Ere long, I had reason to congratulate myself on the course of wholesome discipline to which I had thus forced my wayward feelings for him to submit. Thanks to it, I was able to meet subsequent occurrences with a decent calm, which, had they found me unprepared, I should probably have been unequal to maintain, even externally.

 

Chapter Seventeen

 

 

 

A week passed, and no news arrived of Mr Rochester, ten days, and still he did not come. Mrs Fairfax said she should not be surprised if he were to go straight from the Leas to London, and thence to the Continent, and not show his face again at Thornfield for a year to come; he had not unfrequently quitted it in a manner quite as abrupt and unexpected. When I heard this, I was beginning to feel a strange chill and failing at the heart. I was actually permitting myself to experience a sickening sense of disappointment; but rallying my wits, and recollecting my principles, I at once called my sensations to order and it was wonderful how I got over the temporary blunder—how I cleared up the mistake of supposing Mr Rochester’s movements a matter in which I had any cause to take a vital interest.

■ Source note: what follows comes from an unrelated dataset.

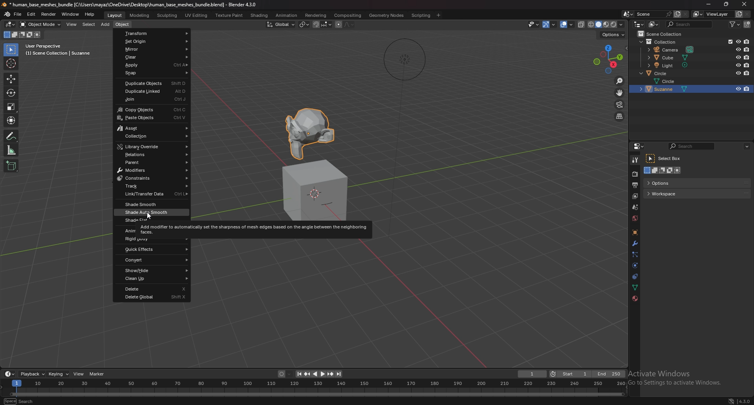 The width and height of the screenshot is (754, 405). What do you see at coordinates (636, 265) in the screenshot?
I see `physics` at bounding box center [636, 265].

Not that I humbled myself by a slavish notion of inferiority, on the contrary, I just said, “You have nothing to do with the master of Thornfield, further than to receive the salary he gives you for teaching his protégée, and to be grateful for such respectful and kind treatment as, if you do your duty, you have a right to expect at his hands. Be sure that is the only tie he seriously acknowledges between you and him; so don’t make him the object of your fine feelings, your raptures, agonies, and so forth. He is not of your order. Keep to your caste, and be too self-respecting to lavish the love of the whole heart, soul, and strength, where such a gift is not wanted and would be despised.”

I went on with my day’s business tranquilly; but ever and anon vague suggestions kept wandering across my brain of reasons why I should quit Thornfield and I kept involuntarily framing advertisements and pondering conjectures about new situations, these thoughts I did not think to check; they might germinate and bear fruit if they could. Each night, I thought of him as I scanned the book I had secreted. Each night, I learnt more of my own body; each night, I imagined my touch was his.